Clinical Trials Directory

Trials / Completed

CompletedNCT02483273

Alterations of Conjunctival Microcirculation in Brain Dead Patients

Status
Completed
Phase
Study type
Observational
Enrollment
22 (actual)
Sponsor
Lithuanian University of Health Sciences · Academic / Other
Sex
All
Age
18 Years
Healthy volunteers
Not accepted

Summary

Study hypothesize that ocular microcirculation is reflecting cerebral perfusion. The purpose of this study is to evaluate ocular microcirculation in brain dead patients using side dark field (SDF) videomicroscope and compare it with microcirculatory parameters of healthy volunteers.

Detailed description

Microcirculation videomicroscopy techniques are used to evaluate a global organ perfusion in various critical conditions using limited suitable sites available for visualisation.

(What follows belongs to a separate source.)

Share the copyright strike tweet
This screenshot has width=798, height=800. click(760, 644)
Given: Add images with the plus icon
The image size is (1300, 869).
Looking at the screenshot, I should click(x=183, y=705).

However, ocular microcirculation may become a window to specifically cerebral perfusion due to related blood supply, close anatomical proximity and easy accessibility for videomicroscopy. Cerebral perfusion mainly depends on cerebral flow and intracranial pressure and therefore we aim, for the first time, to demonstrate microcirculatory status of ocular conjunctiva in clinical conditions when cerebral flow is completely absent. In a single center open label observational study investigators analyzed conjunctival and sublingual microcirculation using SDF videomicroscopy in brain dead patients after reaching systemic hemodynamic targets to optimise perfusion of donor organs. All brain death diagnoses were confirmed by cerebral angiography. Microcirculatory images obtained and analyzed using standardized published recommendations by experts in this field. Microcirculation of sublingual and conjunctival areas were recorded in matching number of healthy volunteers using same techniques.

Conditions

Timeline

Start date
2011-05-01
Primary completion
2015-09-01
Completion
2016-03-01
First posted
2015-06-26
Last updated
2016-03-03

Locations

1 site across 1 country: Lithuania

Source: ClinicalTrials.gov record NCT02483273. Inclusion in this directory is not an endorsement.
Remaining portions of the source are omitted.